Gegeven tekst
<<<<
Voor de in artikel 1:88 BW genoemde handelingen heeft een echtgenoot of geregistreerd partner de toestemming van de andere echtgenoot of partner nodig. De reikwijdte van dat toestemmingsvereiste blijft de gemoederen bezig houden.
In het algemeen zijn echtgenoten en geregistreerd partners vanuit juridisch perspectief bekwaam om bepaalde rechtshandelingen aan te gaan. De in artikel 1:88 BW opgenomen regeling beoogt de echtgenoten of geregistreerd partners, in het belang van het gezin, tegen elkaar te beschermen tegen het verrichten van rechtshandelingen die gezien het voorwerp van de rechtshandeling (woning) of de aard daarvan (zekerheidsstelling) benadelend zijn of een groot risico meebrengen.
Vaak spitst de discussie zich toe of de borgstellingsafspraak is gemaakt in ‘de normale uitoefening van zijn beroep of bedrijf’. Het Gerechtshof Arnhem-Leeuwarden heeft recentelijk weer eens bij een dergelijke discussie de knoop dienen door te hakken (ECLI:NL:GHARL:2016:10520).
Het Gerechtshof gaf in die uitspraak nog eens aan dat vaste jurisprudentie inmiddels is dat de toestemming van de andere echtgenoot alleen dan niet is vereist, indien de rechtshandeling waarvoor de in artikel 1:88 lid 1 onder c BW bedoelde zekerheid wordt verstrekt zelf behoort tot de rechtshandelingen die in de normale uitoefening van een bedrijf van die vennootschap pleegde te worden verricht (Hoge Raad 14 april 2000, ECLI:NL:HR:2000:AA5526 en Hoge Raad 18 december 2015, ECLI:NL:HR:2015:3606). Uit die laatste arresten blijkt dat met de ‘handeling zelf’ wordt gedoeld op de rechtshandeling waarvoor de zekerheid wordt verstrekt en dus niet ziet op het aangaan van de borgtocht of de andere zekerheidsstelling. De ‘handeling zelf’ dient tot de normale, gebruikelijke bedrijfshandelingen te behoren.
>>>>
Opdracht
Hervat de tekst over het toestemmingsvereiste van artikel 1:88 BW en schrijf verder vanaf de laatste zin.

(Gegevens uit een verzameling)
<<<<
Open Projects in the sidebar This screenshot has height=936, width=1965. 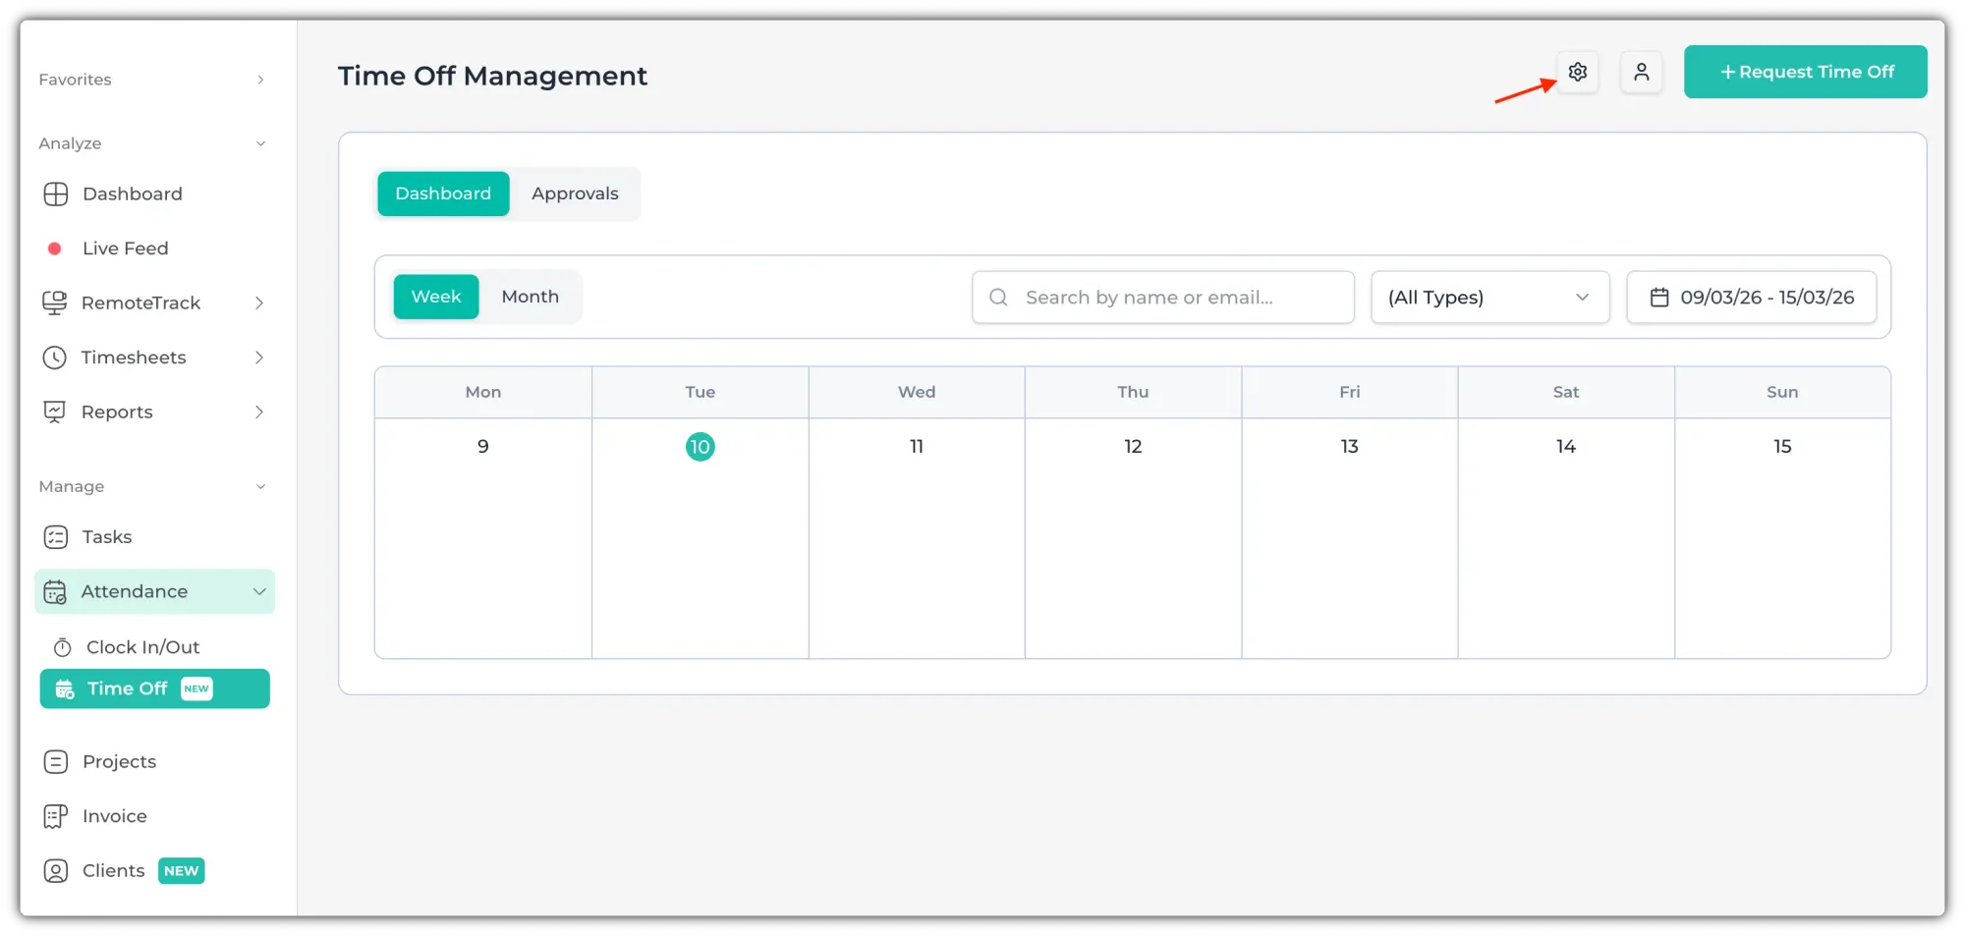pyautogui.click(x=119, y=761)
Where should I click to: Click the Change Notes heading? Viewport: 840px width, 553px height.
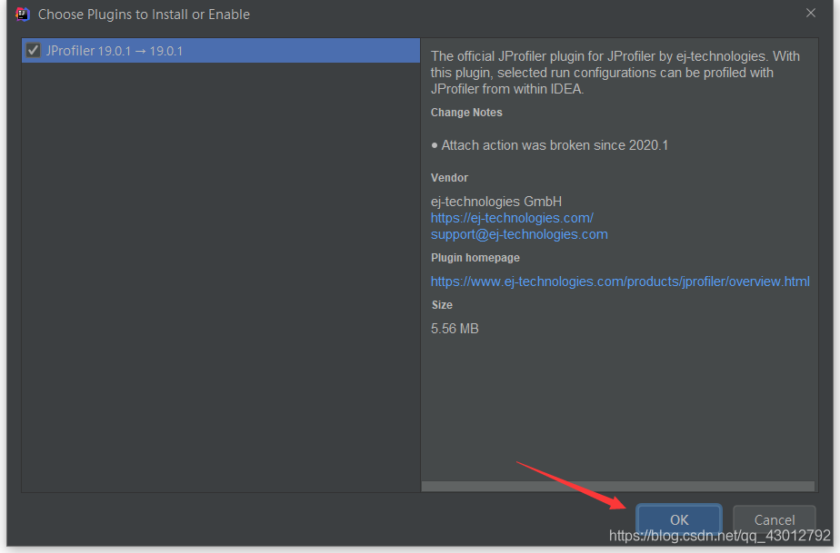pyautogui.click(x=466, y=113)
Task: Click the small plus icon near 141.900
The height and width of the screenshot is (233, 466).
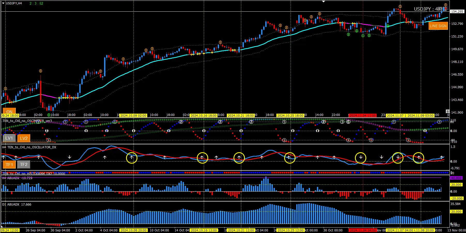Action: (447, 111)
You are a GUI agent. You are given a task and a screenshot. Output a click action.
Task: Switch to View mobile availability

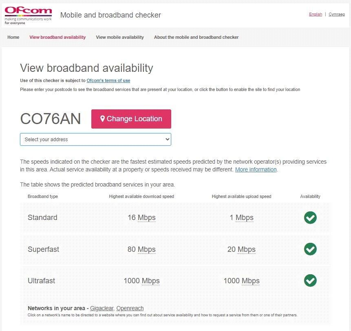(119, 37)
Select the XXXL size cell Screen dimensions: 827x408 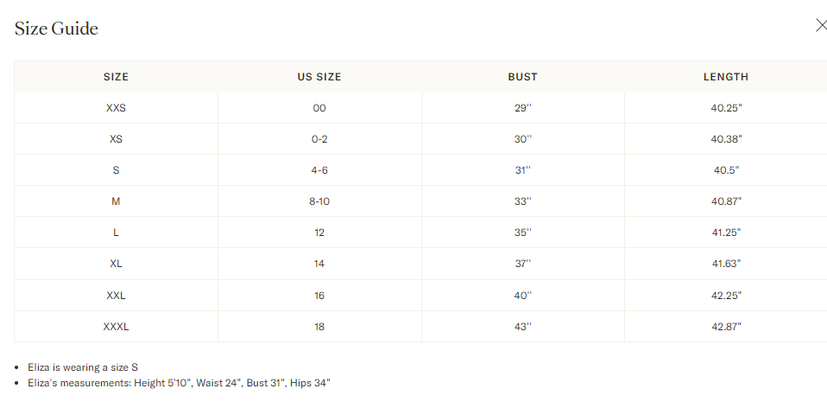click(x=116, y=327)
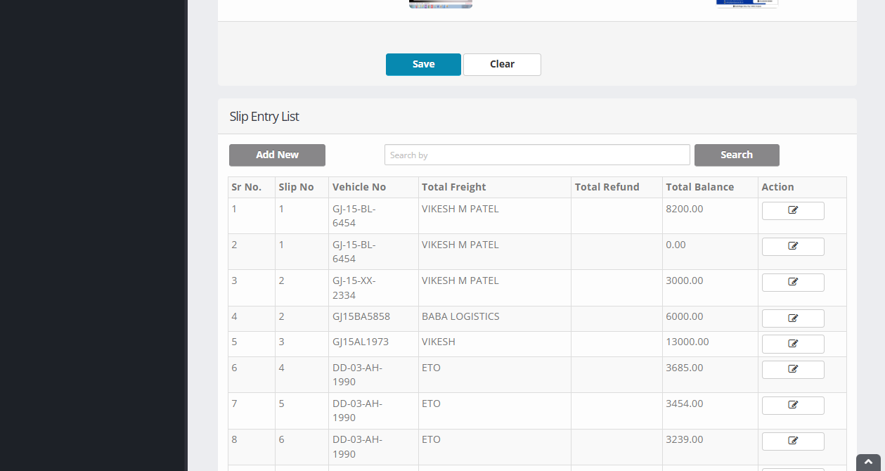Edit slip entry with balance 3685.00

tap(792, 369)
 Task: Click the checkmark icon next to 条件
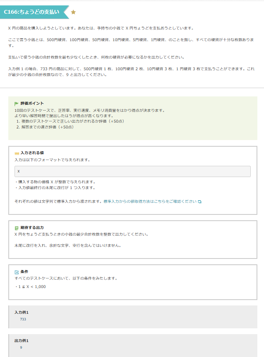click(17, 272)
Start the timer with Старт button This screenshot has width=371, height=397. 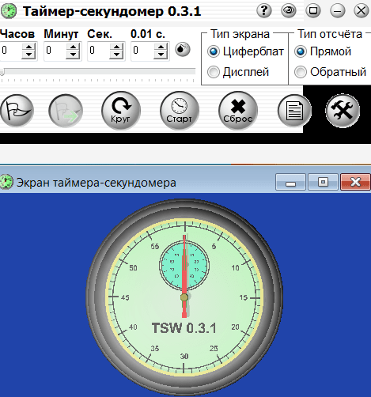point(180,111)
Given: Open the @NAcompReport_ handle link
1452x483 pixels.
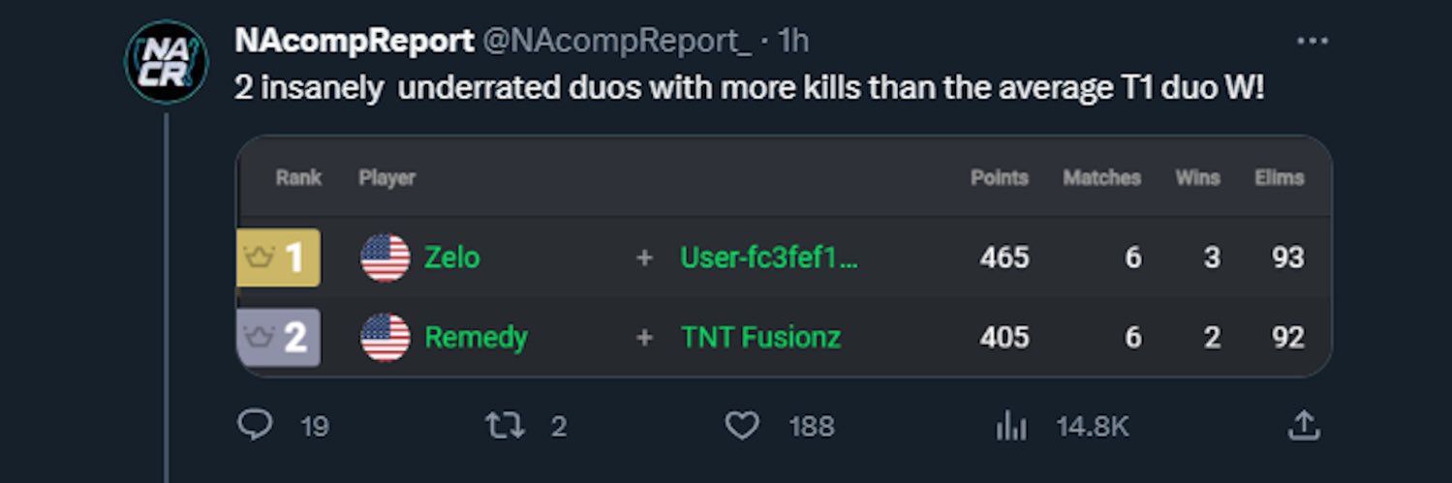Looking at the screenshot, I should (x=616, y=41).
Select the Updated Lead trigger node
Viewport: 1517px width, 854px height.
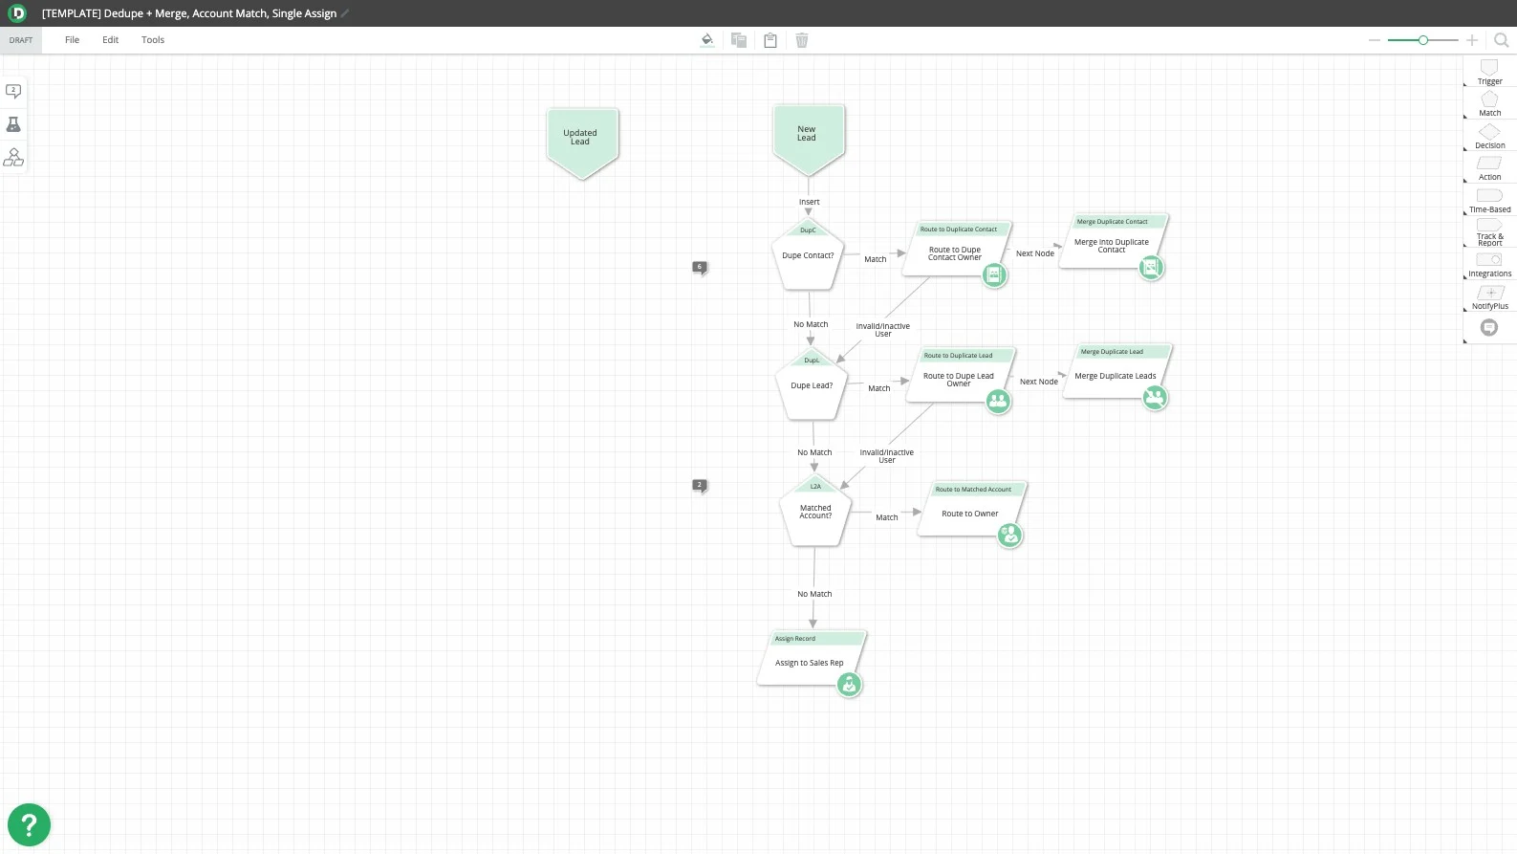581,141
>>>>
Uitgewerkte opgave
Het Gerechtshof was bij bovengenoemde uitspraak, welke zag op een borgstelling welke was verkregen als onderdeel van een door de bank gefinancierde start-up, van mening dat in dat geval afspraken waren gemaakt in de normale uitoefening van het beroep of bedrijf. Het Gerechtshof schoof ter zijde het verweer van de bestuurder, dat bij de borgstelling sprake was van een uitzonderlijk hoog risico, en er daarom geen sprake zou zijn geweest van normale bedrijfsuitoefening. Volgens het Gerechtshof was onvoldoende aangevoerd dat een borgtocht van die omvang, € 250.000,00, ongebruikelijk is in relatie tot de omvang van de totale financiering. Naar het oordeel van het Hof was er dus geen sprake van een zodanig ongebruikelijke vorm van financiering dat de echtgenote wel toestemming had dienen te geven. De bank kon de borg dan ook aanspreken.
Het Hof stelt bij haar beoordeling verder voorop dat het in het handelsverkeer niet ongebruikelijk is dat het werkkapitaal van startende ondernemingen met geleend geld wordt gefinancierd. Dit neemt echter niet weg dat omstandigheden van het geval kunnen meebrengen dat het aangaan van een bancair starterskrediet niet als normale bedrijfshandeling van de desbetreffende onderneming kan worden aangemerkt. Dit laat, aldus het Gerechtshof zicht met name denken, indien de kernactiviteit of een wezenlijk bedrijfsbelang van de onderneming (dat wil zeggen, de statutaire doelstelling of de daarop te baseren bedrijfsvoering) met de gehanteerde constructie niet of onvoldoende is gediend. Het gaat in deze situaties dus om het nut dat een financiering voor de onderneming dient te hebben.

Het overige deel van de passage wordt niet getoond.